While initial setup can take between one and two weeks from the receipt of your factoring or discounting application, this is relatively fast compared to waiting on a conventional loan from a bank, which can often take months.
2. No debt
As factoring isn’t the same as a loan, it doesn’t add any pressure to pay back the money ASAP or deal with ongoing interest rates, which can negatively affect your business.
You don’t have to deal with monthly loan payments, and you can enjoy a clean balance sheet.
While discounting is a type of loan, it’s a relatively simple one that’s resolved as soon as your customer pays their invoice, so you don’t have to worry about paying it back for months or years on end.
3. Fair fees for factoring
The cost of factoring invoices is pretty reasonable, with advances and loans available for around the 85% mark and fees as low as 1-2%.
While fees will vary depending on a number of factors, such as your industry and how long it usually takes customers to pay, you can find out more by contacting the finance companies directly.
4. Flexible finance terms
Without any binding, long-term contracts, minimums, or maximums, you have a lot more financial flexibility.
You can decide how often and which invoices to factor or discount. As your sales increase, your access to funding also increases.
5. Freedom to spend as you please
Unlike some loans, invoice factoring and invoice discounting companies won’t tell you how you’re allowed to spend the funds.
You’re not obligated to buy a building or invest in a particular item.
6. Great credit isn’t needed
You don’t need to have great credit or be in business for many years to qualify for these services, either.
What matters is the rate and speed your customers pay their invoices.
7. Outsource some of the stress
You can also save a lot of time and reduce some of your in-house expenses by outsourcing the work of chasing customers for invoices using factoring.
Essentially, factoring companies can deal with the paperwork and hassle on your behalf.
8. Growth
Factoring and discounting can fund the growth of your company, too.

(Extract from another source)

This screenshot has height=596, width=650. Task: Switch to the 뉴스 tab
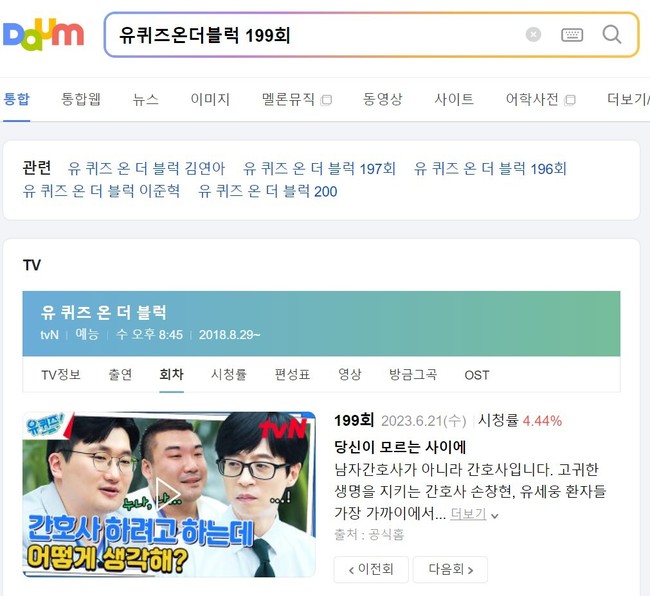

Carefully planned, you can use these methods to invest in equipment or workers at a time when investing is crucial, and thus strike while the iron is hot.
For example, by taking advantage of bulk order discounts from suppliers.
9. Reduce risk to your business
This is especially important for smaller businesses.
If even one customer is late in paying a large value invoice, this can have a knock-on effect on the overall health of your business.
But with invoice discounting and factoring, you can make sure you receive most of the invoice’s value straight away.
10. Make your own payments faster
Since you benefit from cash flow improvements, you can also settle your own repayment obligations faster.
You might even be able to obtain discounts for early repayment.
11. Private
You don’t need to let your clients or customers know if you’ve entered into a discounting agreement with a financial institution, so you needn’t worry about the impact on your image or business reputation.
The risks involved in invoice factoring and discounting
Despite all the benefits of invoice factoring and discounting, there are also a few risks and drawbacks to consider:
1. Loss of control
Handing over control of something as sensitive as invoicing and cash collection can be an exercise in trust.
The factoring company assumes all responsibility for interactions in terms of invoicing and collecting payment, so a business’ image or interactions may be affected, especially if customers receive more forthright payment notifications than they’re used to.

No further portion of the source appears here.